The ruling coalition of the National Democratic Alliance, led by the Bharatiya Janata Party, has now proposed the name of Shrimati Draupadi Murmu for the fifteenth president of India. She too comes from Odisha like Shri V. V. Giri and has been born in Baidaposi village of Mayurbhanj district, less than 500km from Brahmapur where Shri Giri was born (though Brahmapur was part of Madras Presidency then).
Shri J P Nadda, president of Bharatiya Janata Party, has said that the feeling within the NDA alliance has been to select the Presidential candidate from the eastern part of the country and preferably a woman belonging to a tribal community. Yes, Shrimati Murmu ticks all of those boxes. If elected, she would be the first president from a tribal community. But she is much much more.
The mainstream media, at their crass and churlish best, shrieks “who’s Draupadi Murumu?”. Not their fault really. They do not know her. They do not know the women Shrimati Murmu represents.
She knows what a toilet means to a rural woman. It not only gives a woman dignity, it also gives her security. What do urban elites know about the dangers of abduction and sexual assault that women must expose themselves to on a daily basis when they go out in the ‘field’?
She knows what inexpensive sanitary napkins mean to countless low-income group women. She knows how women must not only use, but also wash & re-use pieces of old cotton sari for their sanitary needs. She knows how women must struggle desperately to keep their surroundings clean and hygienic despite such odds.
She knows what it means for women to have gas cylinders at home. She knows how women must get up before the cock crows to get the ‘chulha’ going. Knows how women must scavenge in the countryside to gather dry sticks, how they must make cow-dung cakes and try to keep them dry. Knows how they must blow and blow in the chulha to get the damp wood burn on a rainy morning.
She knows how women suffer daily because of domestic violence. She also knows how it is directly related to women not owning any property. She knows how the mandatory provision for the female head of the family to be the owner or co-owner of the house under the ‘Pradhanmantri Awas Yojana’ has been created to specifically target this aspect of a woman’s life.
Yes, Shrimati Murmu knows them.

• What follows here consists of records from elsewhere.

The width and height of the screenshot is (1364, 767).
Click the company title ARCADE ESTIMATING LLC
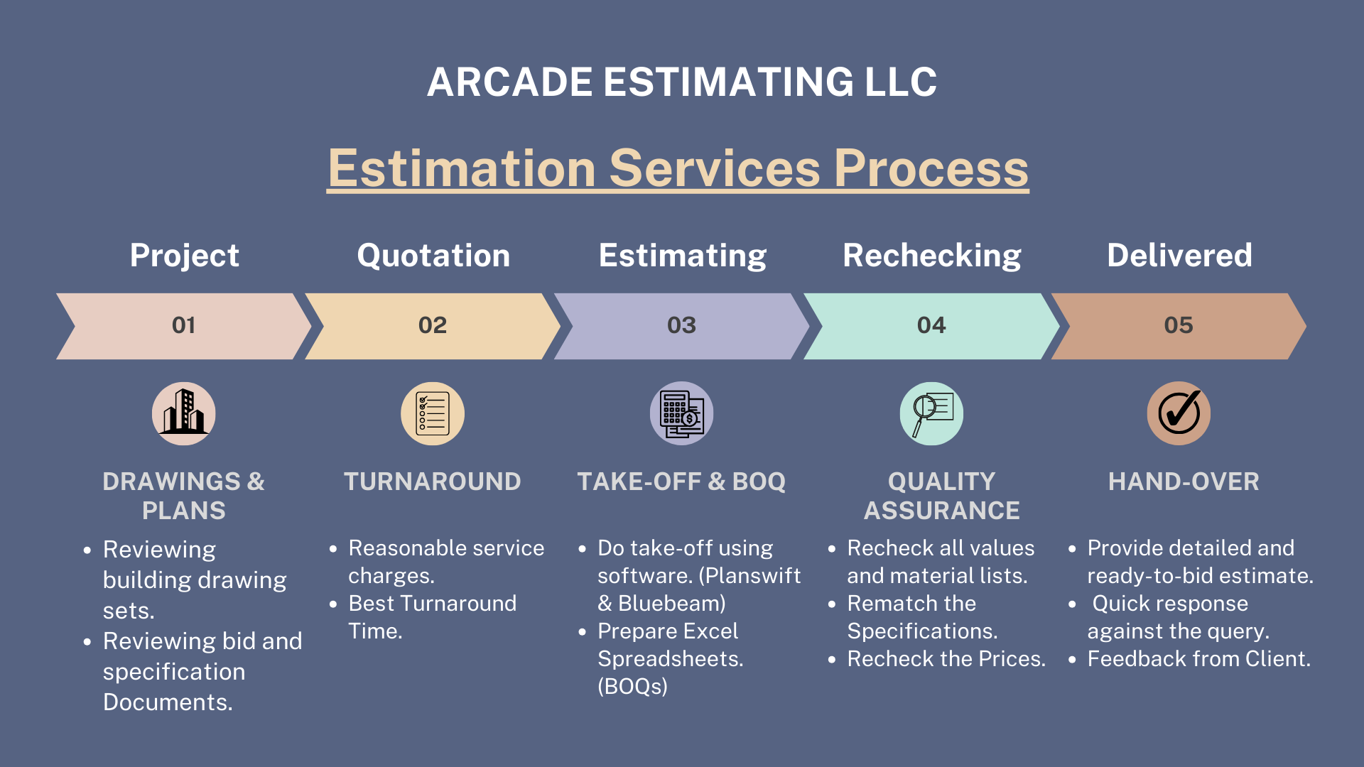coord(682,82)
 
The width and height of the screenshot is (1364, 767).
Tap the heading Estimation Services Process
coord(678,169)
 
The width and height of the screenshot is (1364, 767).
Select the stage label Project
coord(184,256)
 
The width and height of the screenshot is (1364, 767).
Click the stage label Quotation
coord(433,256)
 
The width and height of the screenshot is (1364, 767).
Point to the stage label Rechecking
coord(931,256)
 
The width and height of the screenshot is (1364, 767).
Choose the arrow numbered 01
coord(183,326)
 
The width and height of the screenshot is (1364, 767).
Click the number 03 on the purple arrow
coord(681,325)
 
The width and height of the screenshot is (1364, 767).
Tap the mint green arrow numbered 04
coord(931,326)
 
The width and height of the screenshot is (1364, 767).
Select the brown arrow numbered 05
coord(1178,326)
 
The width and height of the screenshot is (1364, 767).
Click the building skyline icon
coord(184,413)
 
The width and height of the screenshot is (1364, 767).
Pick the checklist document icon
coord(433,413)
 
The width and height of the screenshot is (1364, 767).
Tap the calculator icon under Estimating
coord(681,413)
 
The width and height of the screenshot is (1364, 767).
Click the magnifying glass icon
coord(931,413)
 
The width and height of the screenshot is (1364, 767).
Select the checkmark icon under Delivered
coord(1179,413)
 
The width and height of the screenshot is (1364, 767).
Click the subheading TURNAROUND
coord(433,482)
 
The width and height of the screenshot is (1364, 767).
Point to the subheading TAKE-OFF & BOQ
coord(681,482)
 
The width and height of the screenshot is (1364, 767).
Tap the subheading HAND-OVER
coord(1184,482)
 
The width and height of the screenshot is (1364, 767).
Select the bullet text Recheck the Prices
coord(946,659)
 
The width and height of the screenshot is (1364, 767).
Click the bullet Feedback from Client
coord(1198,659)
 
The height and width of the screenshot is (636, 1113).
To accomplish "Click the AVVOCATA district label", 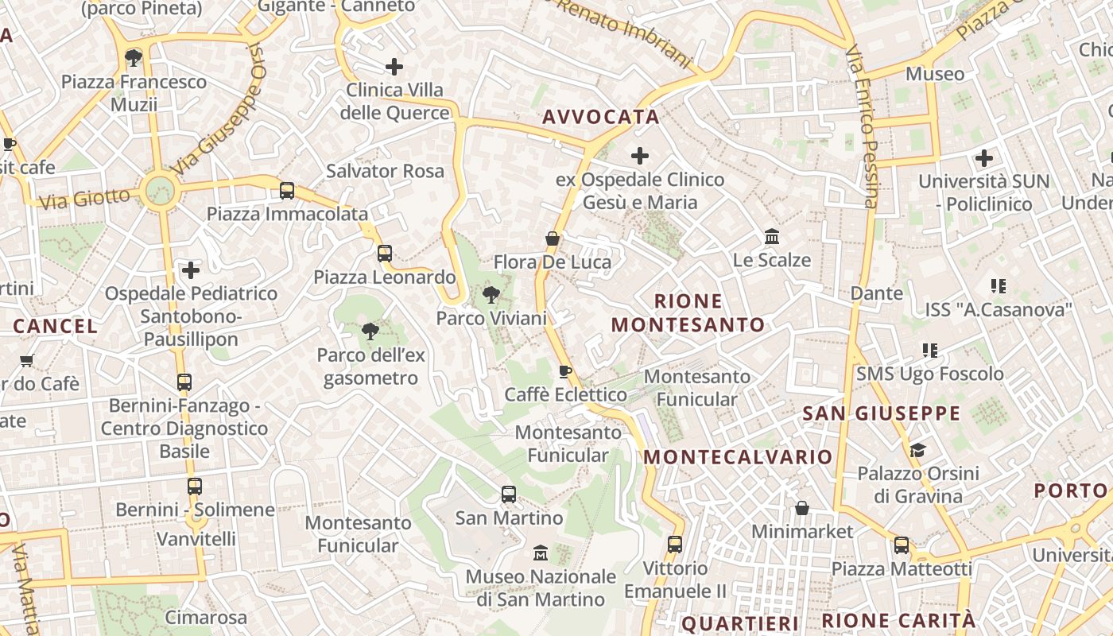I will (x=600, y=117).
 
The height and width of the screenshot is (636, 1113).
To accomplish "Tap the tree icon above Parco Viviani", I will (x=491, y=295).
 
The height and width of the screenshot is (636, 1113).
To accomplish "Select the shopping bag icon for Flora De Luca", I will (x=553, y=238).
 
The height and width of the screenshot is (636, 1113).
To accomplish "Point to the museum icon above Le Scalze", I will (x=771, y=237).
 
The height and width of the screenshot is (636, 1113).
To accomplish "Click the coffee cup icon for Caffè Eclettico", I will (x=565, y=371).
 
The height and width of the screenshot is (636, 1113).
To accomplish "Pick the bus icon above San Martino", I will (x=509, y=494).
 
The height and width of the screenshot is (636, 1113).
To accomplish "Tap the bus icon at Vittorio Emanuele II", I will (x=675, y=545).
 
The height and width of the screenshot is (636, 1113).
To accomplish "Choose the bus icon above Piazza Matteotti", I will (x=902, y=545).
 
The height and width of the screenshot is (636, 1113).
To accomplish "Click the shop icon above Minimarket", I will (x=802, y=507).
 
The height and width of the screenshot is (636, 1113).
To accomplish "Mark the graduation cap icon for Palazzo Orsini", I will (x=917, y=450).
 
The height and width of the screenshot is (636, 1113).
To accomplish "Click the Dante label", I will (x=877, y=293).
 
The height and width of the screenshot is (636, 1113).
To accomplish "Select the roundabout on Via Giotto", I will (x=160, y=190).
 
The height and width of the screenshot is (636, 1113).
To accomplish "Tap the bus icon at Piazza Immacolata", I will (x=287, y=191).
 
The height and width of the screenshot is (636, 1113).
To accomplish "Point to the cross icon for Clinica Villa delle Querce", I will (x=394, y=67).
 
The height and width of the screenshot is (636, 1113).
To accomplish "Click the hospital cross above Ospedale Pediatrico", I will (x=191, y=270).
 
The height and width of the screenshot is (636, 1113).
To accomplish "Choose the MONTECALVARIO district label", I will (x=738, y=457).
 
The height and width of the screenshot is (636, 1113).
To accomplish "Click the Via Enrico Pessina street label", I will (x=864, y=127).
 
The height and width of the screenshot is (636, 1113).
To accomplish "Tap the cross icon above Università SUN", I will (x=984, y=158).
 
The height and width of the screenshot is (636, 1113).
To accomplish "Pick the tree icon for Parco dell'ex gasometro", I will (x=370, y=331).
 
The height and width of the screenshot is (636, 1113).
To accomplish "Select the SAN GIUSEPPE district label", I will (x=882, y=413).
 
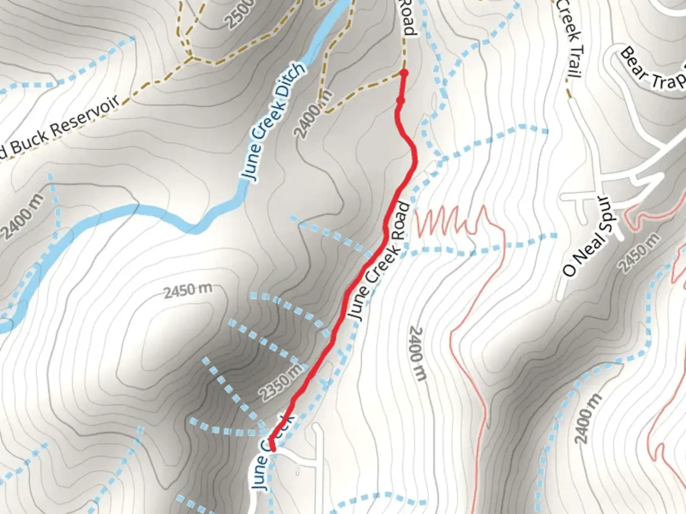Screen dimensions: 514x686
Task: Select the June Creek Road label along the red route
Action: click(x=379, y=262)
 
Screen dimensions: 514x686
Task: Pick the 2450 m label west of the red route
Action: click(x=188, y=291)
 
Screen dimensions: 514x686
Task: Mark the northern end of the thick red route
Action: click(x=404, y=73)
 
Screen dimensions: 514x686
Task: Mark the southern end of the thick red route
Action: click(x=272, y=448)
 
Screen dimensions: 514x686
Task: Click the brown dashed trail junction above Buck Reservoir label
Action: click(x=191, y=59)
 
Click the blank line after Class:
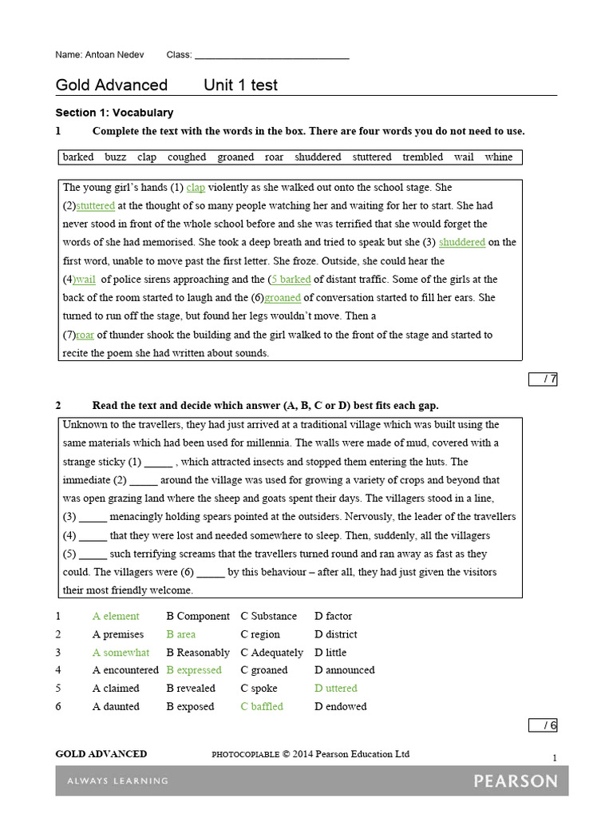click(x=271, y=56)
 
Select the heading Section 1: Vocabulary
click(x=114, y=113)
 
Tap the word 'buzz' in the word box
click(x=115, y=157)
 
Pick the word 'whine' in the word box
click(x=498, y=157)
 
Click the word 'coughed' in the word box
click(x=187, y=157)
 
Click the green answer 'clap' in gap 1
click(x=196, y=188)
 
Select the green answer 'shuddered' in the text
click(x=462, y=243)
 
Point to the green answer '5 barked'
click(x=291, y=280)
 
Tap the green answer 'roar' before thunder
click(x=85, y=335)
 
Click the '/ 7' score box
click(x=543, y=379)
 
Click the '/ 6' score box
click(x=543, y=725)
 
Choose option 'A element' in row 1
click(x=116, y=617)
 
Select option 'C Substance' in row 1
click(x=268, y=617)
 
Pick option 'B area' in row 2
click(x=180, y=634)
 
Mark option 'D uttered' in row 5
click(x=335, y=689)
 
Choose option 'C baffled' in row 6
click(x=262, y=707)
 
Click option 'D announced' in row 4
click(x=344, y=670)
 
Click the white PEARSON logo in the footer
click(x=515, y=780)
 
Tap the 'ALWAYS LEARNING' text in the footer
click(x=117, y=780)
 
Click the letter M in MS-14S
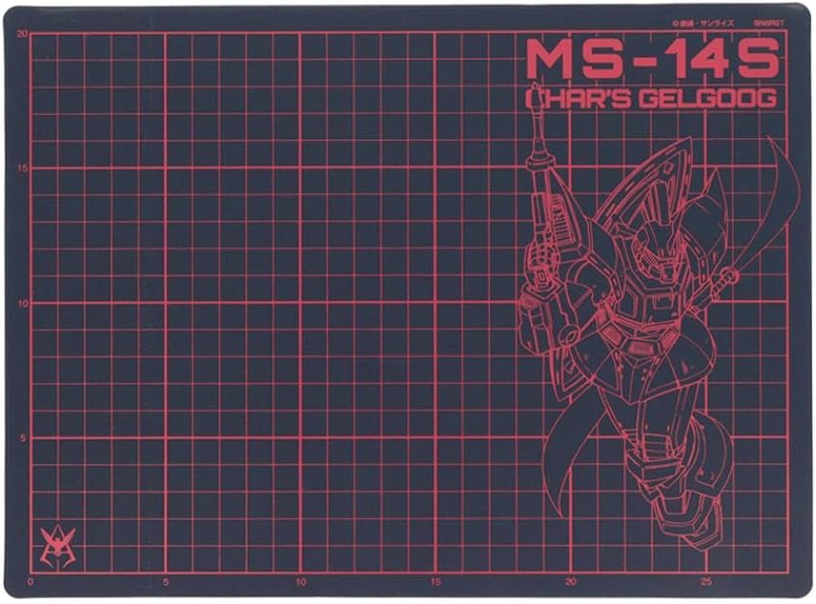pos(549,60)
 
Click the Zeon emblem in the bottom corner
pos(57,548)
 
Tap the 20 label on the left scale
pos(21,34)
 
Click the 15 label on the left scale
pos(21,169)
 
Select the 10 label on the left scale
pos(21,303)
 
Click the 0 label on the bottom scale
pos(31,582)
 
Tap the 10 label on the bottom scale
pos(301,582)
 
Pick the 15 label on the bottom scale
pos(436,582)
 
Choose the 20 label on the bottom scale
pos(571,582)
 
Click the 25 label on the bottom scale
pos(706,582)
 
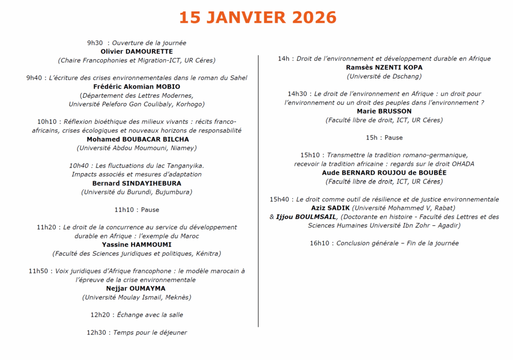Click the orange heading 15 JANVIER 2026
click(x=258, y=18)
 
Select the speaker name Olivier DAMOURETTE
click(x=137, y=52)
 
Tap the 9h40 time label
click(x=34, y=78)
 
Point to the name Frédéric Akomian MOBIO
click(x=137, y=87)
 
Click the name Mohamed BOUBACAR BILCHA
click(x=138, y=139)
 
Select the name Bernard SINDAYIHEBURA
click(x=137, y=183)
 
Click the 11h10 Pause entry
click(x=137, y=209)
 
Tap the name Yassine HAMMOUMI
click(x=136, y=244)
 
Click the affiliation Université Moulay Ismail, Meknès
click(x=137, y=297)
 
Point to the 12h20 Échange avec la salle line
click(x=137, y=315)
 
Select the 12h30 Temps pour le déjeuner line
click(x=137, y=332)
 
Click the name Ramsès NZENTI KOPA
click(x=384, y=68)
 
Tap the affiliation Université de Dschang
click(x=384, y=76)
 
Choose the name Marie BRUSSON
click(x=384, y=111)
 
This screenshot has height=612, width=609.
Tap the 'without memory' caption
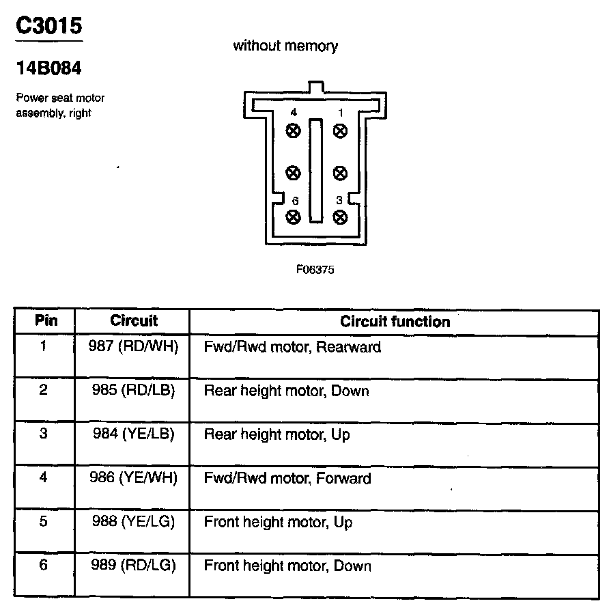[285, 46]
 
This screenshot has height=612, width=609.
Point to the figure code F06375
[315, 269]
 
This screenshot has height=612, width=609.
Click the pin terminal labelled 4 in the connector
[294, 130]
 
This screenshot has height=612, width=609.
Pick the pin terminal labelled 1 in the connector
[339, 130]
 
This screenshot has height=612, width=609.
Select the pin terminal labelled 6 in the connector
[294, 217]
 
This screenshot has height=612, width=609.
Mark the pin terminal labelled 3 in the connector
[339, 217]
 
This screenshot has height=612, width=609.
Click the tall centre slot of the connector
[315, 170]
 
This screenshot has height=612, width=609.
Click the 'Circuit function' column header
[395, 322]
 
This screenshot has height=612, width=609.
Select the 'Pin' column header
[46, 320]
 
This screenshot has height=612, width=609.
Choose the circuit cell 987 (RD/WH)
[133, 346]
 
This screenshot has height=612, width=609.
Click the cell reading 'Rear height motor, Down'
[286, 391]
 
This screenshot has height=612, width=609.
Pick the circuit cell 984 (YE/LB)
[133, 434]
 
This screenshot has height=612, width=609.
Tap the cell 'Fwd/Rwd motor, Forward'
[287, 478]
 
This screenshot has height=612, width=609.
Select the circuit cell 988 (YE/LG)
[133, 522]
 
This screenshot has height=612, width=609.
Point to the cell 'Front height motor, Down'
[287, 566]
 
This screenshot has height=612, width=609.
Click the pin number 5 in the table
[44, 522]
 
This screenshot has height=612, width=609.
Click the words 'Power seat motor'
[60, 98]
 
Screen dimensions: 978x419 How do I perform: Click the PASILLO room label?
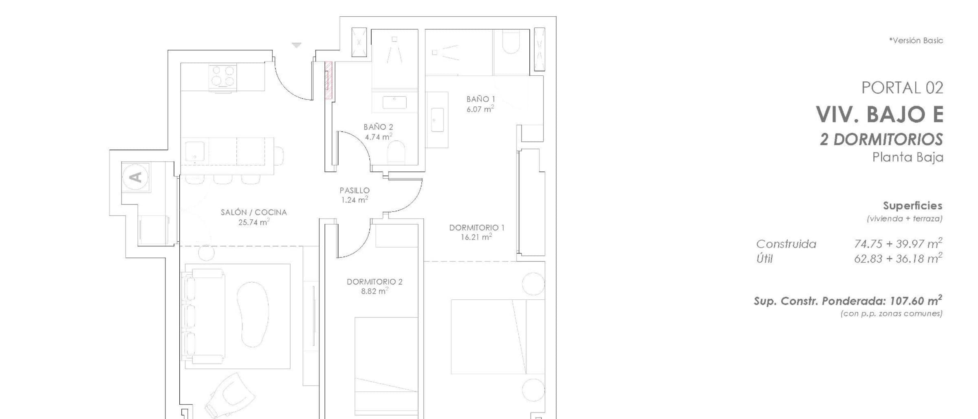[355, 190]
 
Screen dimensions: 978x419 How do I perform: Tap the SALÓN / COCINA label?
[254, 212]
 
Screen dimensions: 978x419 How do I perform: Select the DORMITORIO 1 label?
[477, 228]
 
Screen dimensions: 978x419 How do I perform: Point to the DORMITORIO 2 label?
[374, 281]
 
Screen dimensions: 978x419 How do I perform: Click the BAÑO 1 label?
[481, 99]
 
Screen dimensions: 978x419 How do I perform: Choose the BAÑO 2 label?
[378, 127]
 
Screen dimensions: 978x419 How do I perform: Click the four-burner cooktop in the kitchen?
[223, 77]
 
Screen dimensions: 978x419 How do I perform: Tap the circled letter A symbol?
[135, 177]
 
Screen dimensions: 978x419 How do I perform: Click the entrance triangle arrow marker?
[297, 45]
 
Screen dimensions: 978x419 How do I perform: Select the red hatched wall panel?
[328, 81]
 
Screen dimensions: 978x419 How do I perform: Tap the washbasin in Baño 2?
[394, 102]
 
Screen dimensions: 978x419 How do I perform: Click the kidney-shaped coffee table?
[253, 315]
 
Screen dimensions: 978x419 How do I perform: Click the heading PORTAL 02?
[902, 88]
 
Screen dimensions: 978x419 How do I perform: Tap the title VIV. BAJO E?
[880, 114]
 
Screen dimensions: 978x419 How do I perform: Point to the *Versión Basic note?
[916, 40]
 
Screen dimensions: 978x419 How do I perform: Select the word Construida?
[786, 244]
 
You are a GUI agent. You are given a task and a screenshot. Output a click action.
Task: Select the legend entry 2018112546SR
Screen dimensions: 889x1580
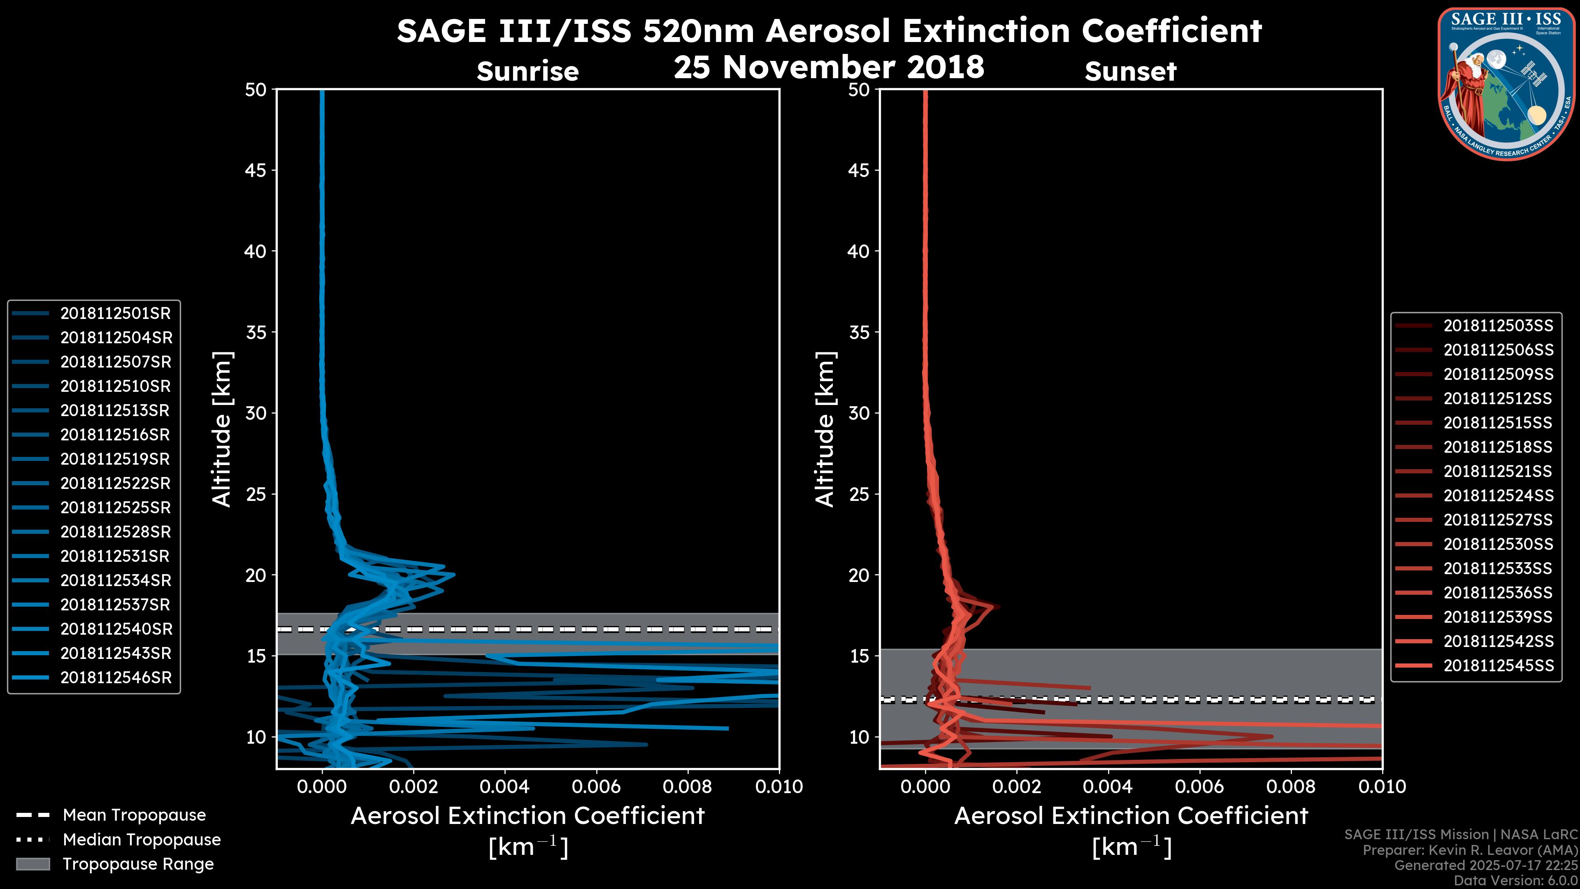115,678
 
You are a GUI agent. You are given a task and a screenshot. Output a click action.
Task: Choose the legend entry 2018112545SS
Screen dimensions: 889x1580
1498,666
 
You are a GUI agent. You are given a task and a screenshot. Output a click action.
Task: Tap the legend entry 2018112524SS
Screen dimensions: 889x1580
1498,496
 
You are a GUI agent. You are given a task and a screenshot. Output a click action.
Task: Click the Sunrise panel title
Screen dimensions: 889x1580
527,72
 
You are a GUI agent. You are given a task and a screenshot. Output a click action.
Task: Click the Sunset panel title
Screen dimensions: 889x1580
1130,72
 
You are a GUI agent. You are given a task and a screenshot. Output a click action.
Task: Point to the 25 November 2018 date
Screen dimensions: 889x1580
829,67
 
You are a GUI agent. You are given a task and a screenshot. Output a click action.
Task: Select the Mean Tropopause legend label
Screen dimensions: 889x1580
134,815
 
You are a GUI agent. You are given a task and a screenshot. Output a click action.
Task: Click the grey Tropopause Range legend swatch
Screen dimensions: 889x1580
33,864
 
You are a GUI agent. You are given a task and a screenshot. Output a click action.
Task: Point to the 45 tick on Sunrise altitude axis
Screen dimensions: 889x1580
256,170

She knows the women for whom the government led by Shri Narendra Damodardas Modi has been working tirelessly for these past years. That is why she is the best person for the top post. She is the best person to be the face of this government, the face of an India that is changing.
And then, she is `Draupadi’! Like the character in Mahabharata, she too has suffered unimaginable hardships and tragedies in her personal life. Yet, she has persevered. She has taken the beatings to emerge victorious in her endeavours. It would be a serious mistake to think of her as a symbolic choice. Symbolic yes, but not of the obvious, not of the boxes ticked. She is a symbol of new India – aspirational yes, but also the India that cares and perseveres.
As we usher in an emergent new India that is deeply rooted in its traditional values, it would be fitting to have a person like Shrimati Draupadi Murmu as its constitutional head at this juncture.